Meta's decision to lay off 8,000 workers to offset AI investments while potentially redirecting another 7,000 toward AI-related roles is the largest in a brutal series of tech company layoffs over the past month. Layoffs have exceeded 20,000 in every month of 2026 so far except April.

The figures come from TrueUp, which aggregates layoff reports from tech companies and estimates totals for each month. May is shaping up to be one of the worst months of the past year, a high threshold.

Meta is attempting to reduce labor costs as it prepares to spend over $100 billion in 2026 on AI data centers and related hardware. At the same time, the company aims to train its AI systems by monitoring employees' workstation activity, which some of them have described as "incredibly demoralizing."

Although TrueUp's graph also shows a large block of layoffs from PayPal, it remains unclear how many, if any, will occur in May. Sources recently told the Wall Street Journal that, like Meta, PayPal aims to eliminate about 20% of its workforce over the next two to three years, which could amount to 4,760 workers.

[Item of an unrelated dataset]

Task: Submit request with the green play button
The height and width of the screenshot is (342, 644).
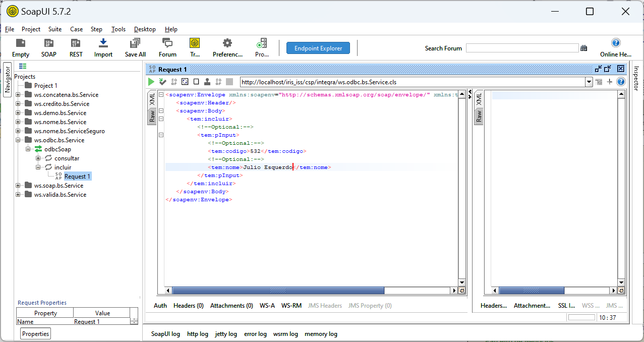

Cisco also recently announced around 4,000 layoffs. CEO Chuck Robbins framed the number as optimistically low, stating that the company is investing in AI infrastructure to avoid being left behind in the rush to adopt the technology.

Meanwhile, Intuit cut 3,000 jobs – 17% of its global workforce – to streamline its operations as it adopts AI, though it claims the layoffs are "not about AI." Affected employees will receive 16-week severance packages and other benefits.

While AI appears to be behind most of the job losses, industry insiders suggest that overhiring and resizing are also significant factors. Some of the latest reports, which do not yet contain solid numbers, also indicate that difficulties in video game development are contributing to the current wave.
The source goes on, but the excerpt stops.